→ **Problem**:
The answer is to be an exact copy of the lines below running from the line with "At what coordinates should I click to accomplish: Confirm" down to the line with "Screen dimensions: 1225x980", both ends included, and nothing more.

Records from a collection
- - - -

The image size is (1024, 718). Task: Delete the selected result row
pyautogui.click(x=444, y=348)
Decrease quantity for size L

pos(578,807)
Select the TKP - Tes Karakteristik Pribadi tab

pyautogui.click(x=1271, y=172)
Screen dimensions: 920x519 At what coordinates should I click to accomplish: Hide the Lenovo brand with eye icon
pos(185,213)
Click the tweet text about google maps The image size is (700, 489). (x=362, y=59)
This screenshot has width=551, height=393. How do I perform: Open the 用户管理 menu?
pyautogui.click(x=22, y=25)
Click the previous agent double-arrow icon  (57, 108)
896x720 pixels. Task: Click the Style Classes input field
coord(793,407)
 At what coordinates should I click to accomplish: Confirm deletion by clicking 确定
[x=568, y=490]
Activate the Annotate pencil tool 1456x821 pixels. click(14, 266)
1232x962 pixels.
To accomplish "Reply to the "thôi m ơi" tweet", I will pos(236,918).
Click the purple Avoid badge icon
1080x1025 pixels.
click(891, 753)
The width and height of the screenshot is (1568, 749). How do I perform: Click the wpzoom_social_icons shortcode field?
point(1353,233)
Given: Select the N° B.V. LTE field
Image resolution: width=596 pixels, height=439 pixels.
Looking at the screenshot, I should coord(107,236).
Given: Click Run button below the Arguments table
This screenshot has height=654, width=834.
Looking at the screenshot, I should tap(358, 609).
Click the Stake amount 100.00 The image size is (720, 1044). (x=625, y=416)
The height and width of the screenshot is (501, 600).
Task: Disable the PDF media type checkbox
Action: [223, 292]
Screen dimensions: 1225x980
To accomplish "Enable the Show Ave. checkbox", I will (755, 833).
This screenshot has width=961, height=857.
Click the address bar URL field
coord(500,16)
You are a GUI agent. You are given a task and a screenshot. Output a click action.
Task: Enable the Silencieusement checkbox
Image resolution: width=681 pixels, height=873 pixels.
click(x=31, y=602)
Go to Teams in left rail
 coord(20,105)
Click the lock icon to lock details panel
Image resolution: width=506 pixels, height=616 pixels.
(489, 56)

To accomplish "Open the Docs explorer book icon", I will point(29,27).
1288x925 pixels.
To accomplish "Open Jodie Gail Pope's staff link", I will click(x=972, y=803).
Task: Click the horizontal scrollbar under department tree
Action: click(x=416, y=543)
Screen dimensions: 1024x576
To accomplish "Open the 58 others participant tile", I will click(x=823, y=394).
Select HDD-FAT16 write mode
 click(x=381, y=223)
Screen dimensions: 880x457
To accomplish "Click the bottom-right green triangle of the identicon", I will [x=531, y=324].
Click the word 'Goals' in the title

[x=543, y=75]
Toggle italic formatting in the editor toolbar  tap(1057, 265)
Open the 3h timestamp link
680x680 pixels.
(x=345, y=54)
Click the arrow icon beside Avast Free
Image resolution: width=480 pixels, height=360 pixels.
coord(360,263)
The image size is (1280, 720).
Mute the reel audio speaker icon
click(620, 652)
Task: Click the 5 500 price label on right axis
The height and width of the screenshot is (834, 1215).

- - - -

→ **Solution**:
 At what coordinates should I click to accomplish: Confirm deletion by clicking 确定
[x=568, y=490]
Activate the Annotate pencil tool 1456x821 pixels. click(14, 266)
1232x962 pixels.
To accomplish "Reply to the "thôi m ơi" tweet", I will pos(236,918).
Click the purple Avoid badge icon
1080x1025 pixels.
click(891, 753)
The width and height of the screenshot is (1568, 749). How do I perform: Click the wpzoom_social_icons shortcode field?
point(1353,233)
Given: Select the N° B.V. LTE field
Image resolution: width=596 pixels, height=439 pixels.
Looking at the screenshot, I should coord(107,236).
Given: Click Run button below the Arguments table
This screenshot has height=654, width=834.
Looking at the screenshot, I should tap(358, 609).
Click the Stake amount 100.00 The image size is (720, 1044). (x=625, y=416)
The height and width of the screenshot is (501, 600).
Task: Disable the PDF media type checkbox
Action: [223, 292]
Screen dimensions: 1225x980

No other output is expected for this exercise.